05-data-science-with-spark.md

File metadata and controls

82 lines (45 loc) · 5.49 KB

Exercise 5 - Data Science with Azure Synapse Spark

Note: The following Exercise 5 is for future functionality only outside of the AIAD program and therefore provided as educational reading only. This repo documentation will be updated once exercise 5 is available for use.

Azure Synapse Analytics provides a unified environment for both data science and data engineering. What this means in practice, is that your data scientists can train and deploy models using Azure Synapse Analytics and your data engineers can write T-SQL queries that use those models to make predictions against tabular data stored in a SQL Pool database table.

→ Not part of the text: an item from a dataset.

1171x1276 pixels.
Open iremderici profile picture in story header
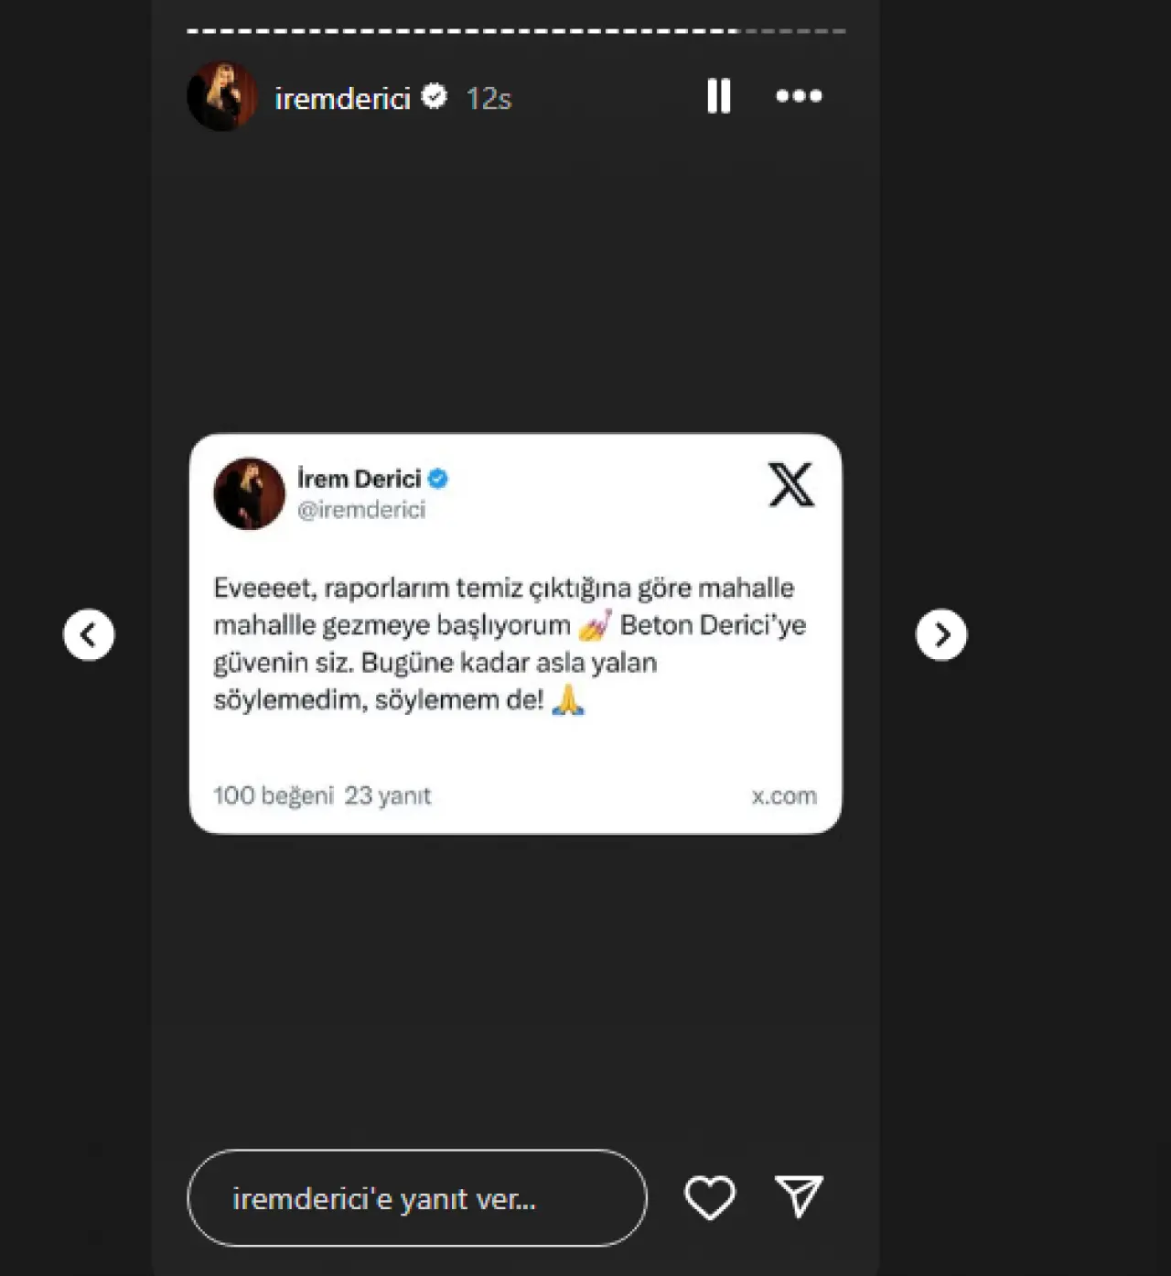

In this exercise, you will leverage a previously trained model to make predictions using the T-SQL Predict statement.

For context, the following are the high-level steps taken to create a Spark ML based model and deploy it, so it is ready for use from T-SQL.

The process for registering and using a model

All of the steps are performed within your Azure Synapse Analytics Studio.

  • Within a notebook, a data scientist will:

    a. Train a model using Spark ML; the machine learning library included with Apache Spark. Models can also be trained using other approaches, including by using Azure Machine Learning automated ML. The main requirement is that the model format must be supported by ONNX.

    b. Convert the model to the ONNX format using the onnxml tools.

    c. Save a hexadecimal encoded version of the ONNX model to a table in the SQL Pool database. This is an interim step while this feature is in preview.

  • To use the model for making predictions, in a SQL Script, a data engineer will:

    a. Read the model into a binary variable by querying it from the table in which it was stored.

    b. Execute a query using the FROM PREDICT statement as you would a table. This statement defines both the model to use and the query to execute that will provide the data used for prediction. You can then take these predictions and insert them into a table for use by downstream analytics applications.

What is ONNX? ONNX is an acronym for the Open Neural Network eXchange and is an open format built to represent machine learning models, regardless of what frameworks were used to create the model. This enables model portability, as models in the ONNX format can be run using a wide variety of frameworks, tools, runtimes, and platforms. Think of it as a universal file format for machine learning models.

In this exercise, you will focus on step (2) from the above. The tasks you will perform are:

  • Exercise 5 - Data Science with Spark
    • Task 1 - Making predictions with a trained model
    • Task 2 - Examining the model training and registration process (Optional)

Task 1 - Making predictions with a trained model

In this task, you will author a T-SQL query that uses a pre-trained model to make predictions.

  1. Open Synapse Analytics Studio, and then navigate to the Data hub.

  2. Expand the Databases listing, right-click your SQL Pool and then select New SQL Script, and then Empty script.

    Showing the context menu, selecting New SQL Script, Empty Script

  3. Replace the contents of this script with following:

    -- Retrieve the latest hex encoded ONNX model from the table
    DECLARE @model varbinary(max) = (SELECT Model FROM [wwi_ml].[MLModel] WHERE Id = (SELECT Top(1) max(ID) FROM [wwi_ml].[MLModel]));
    
    -- Run a prediction query
    SELECT d.*, p.*
    FROM PREDICT(MODEL = @model, DATA = [wwi_ml].[SampleData] AS d) WITH (prediction real) AS p;
  4. Select Run from the menubar.

    The Run button

  5. View the results, notice that the Prediction column is the model's prediction of how many items of the kind represented by StockItemKey that the customer identified by CustomerKey will purchase.

    Viewing the prediction results in the query result pane

Task 2 - Examining the model training and registration process (Optional)

You can see the notebook and SQL scripts that were used to train and register this model if you are curious. To do so, follow these steps:

  1. Open Synapse Analytics Studio, and then navigate to the Develop hub.

  2. Under Notebooks, select the notebook called Exercise 5 - Model Training.

  3. This notebook handles training the model, converting the model to ONNX, and uploading the ONNX model to Azure Storage.

  4. Feel free to read through the notebook, but do not execute it. The results of executing each cell in the notebook have been saved with the notebook so that you can see results without running it.

  5. One step that is not shown by the notebook is an offline step that converts the ONNX model to hexadecimal. The resulting hex-encoded model is also uploaded to Azure Storage. This conversion is currently performed with this PowerShell script, but could be automated using any scripting platform.

  6. Once you have read through the notebook, return to the Develop hub, expand SQL scripts and select Exercise 5 - Register model. View, but do not run this script.

  7. This script uses PolyBase to load the hex-encoded model from Azure Storage into a table within the SQL Pool database. Once the model is inserted into the table in this way, it is available for use by the Predict statement as was shown in Task 1.